By Stephen Dupont

Diary Entry – February, 1994

What am I doing here? I’ve been sitting on my bags on the Kabul Airport tarmac for hours now. I’m waiting for my Ariana Airways flight back to Delhi. Ariana.more like ‘Inshallah Airways’! What am I doing even catching this plane–there’s no way I’ll make it back to India. I’ve spent weeks here in Kabul dodging bullets and now I’m going to blow it all away and go down in tin pot air ship. Why did I come this way, was it the cheapest option? What an idiot! The air traffic control tower is blown up and there’s one guy up there with binoculars waiting for a visual on the plane. He’s spotted it and starts waving his arms with excitement.

‘The plane, the plane.it’s coming!’ he’s yelling to nobody. I see it, I see it, I wish I could get excited, but this just quickens my overwhelming horror that I’ll never get off the plane alive. The plane corkscrews downward so as to avoid any incoming anti-aircraft gunfire. I loose visual on the plane and spot a plane’s wheel fly right past me along the runway. A wheel, what the fuck.? Then the plane rolls up towards us stranded, bewildered passengers. An old man then comes out of the terminal rolling a new wheel for the crippled plane. Only in Afghanistan!

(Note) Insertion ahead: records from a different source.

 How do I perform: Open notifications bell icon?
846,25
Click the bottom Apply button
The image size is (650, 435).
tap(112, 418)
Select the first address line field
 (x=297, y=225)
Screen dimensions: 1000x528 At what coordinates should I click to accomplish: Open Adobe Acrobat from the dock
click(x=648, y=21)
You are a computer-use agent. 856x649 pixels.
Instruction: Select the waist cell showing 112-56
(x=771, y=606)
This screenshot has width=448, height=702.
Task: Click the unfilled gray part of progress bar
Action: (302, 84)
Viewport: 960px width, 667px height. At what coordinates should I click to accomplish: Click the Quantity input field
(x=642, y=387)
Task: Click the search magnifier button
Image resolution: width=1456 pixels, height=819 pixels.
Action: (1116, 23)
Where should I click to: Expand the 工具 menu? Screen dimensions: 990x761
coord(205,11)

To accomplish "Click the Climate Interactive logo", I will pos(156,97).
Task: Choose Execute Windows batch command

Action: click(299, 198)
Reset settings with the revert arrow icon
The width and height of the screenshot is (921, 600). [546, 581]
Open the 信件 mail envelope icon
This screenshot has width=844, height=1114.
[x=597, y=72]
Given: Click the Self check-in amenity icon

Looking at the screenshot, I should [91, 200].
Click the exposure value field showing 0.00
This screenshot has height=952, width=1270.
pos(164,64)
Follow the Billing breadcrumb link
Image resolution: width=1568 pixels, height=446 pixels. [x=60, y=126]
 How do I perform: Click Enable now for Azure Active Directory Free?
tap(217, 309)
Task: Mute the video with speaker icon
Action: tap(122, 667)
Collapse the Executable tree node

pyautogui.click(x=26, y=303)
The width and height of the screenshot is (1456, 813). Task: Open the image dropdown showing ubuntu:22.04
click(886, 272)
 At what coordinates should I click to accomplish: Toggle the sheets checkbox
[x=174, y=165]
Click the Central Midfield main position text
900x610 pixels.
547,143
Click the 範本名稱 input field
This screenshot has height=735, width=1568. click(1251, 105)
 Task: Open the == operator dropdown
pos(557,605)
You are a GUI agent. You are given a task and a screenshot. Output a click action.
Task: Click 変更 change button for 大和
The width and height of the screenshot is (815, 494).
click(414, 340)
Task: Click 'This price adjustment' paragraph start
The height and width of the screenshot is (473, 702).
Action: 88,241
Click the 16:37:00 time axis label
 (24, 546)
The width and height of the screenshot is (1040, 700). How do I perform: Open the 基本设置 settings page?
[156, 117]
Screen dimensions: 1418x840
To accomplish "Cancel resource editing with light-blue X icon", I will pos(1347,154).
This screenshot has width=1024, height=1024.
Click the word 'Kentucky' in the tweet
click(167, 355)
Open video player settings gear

Diary Entry – October 25, 2001

Commander Malak read my papers over cups of tea, handing me new letters and documents–my right of passage for the journey. Afghanistan doesn’t function without the delivery services of small scrunched-up pieces of paper. These notes can cross great distances and can sometimes be the only form of communication. Having the right signature can be the only thing holding you between life and death. With my new papers I set about finding reliable guides. Language became a problem until I drew a horse and stick figure on a piece of scrap paper and moved it in the direction of Pakistan.

Climbing a narrow trail along the Tagab-i-Mongan River, we hug the cliff faces, the horses sure footed, the riders grateful. Our shadows caress the natural walls, swaying with the rhythmic motion of the horses, creating a peaceful space, and I start to dream. The silence broken only by the steady clip clop of the horse’s hooves sends me into a light hypnotic state, a meditation. We ride on, swallowed up into the belly of the Hindu Kush Mountains. Emerald green waters below us turn to black, as the moonlight becomes our guide.

I was led inside the ancient Silk Road teahouse. Raiders of the Lost Ark meets Star Wars, extra-terrestrial and primitive, low-lit oil lamps almost manage to reveal faces from another time, hard, brutal, strange and beautiful. A silence greeted me that was as tangible as mud, eyes from within dark and unfamiliar faces remained fixed on me, I was the alien, not them. From within, wafts of smoke, the acrid smells of cooking fats, the pungent and unpleasant sour stench of sweat from a thousand years, the familiar blanket of sheep’s piss on human skin, and the unmistakable sweet fragrance of hashish crowded my nasal passages.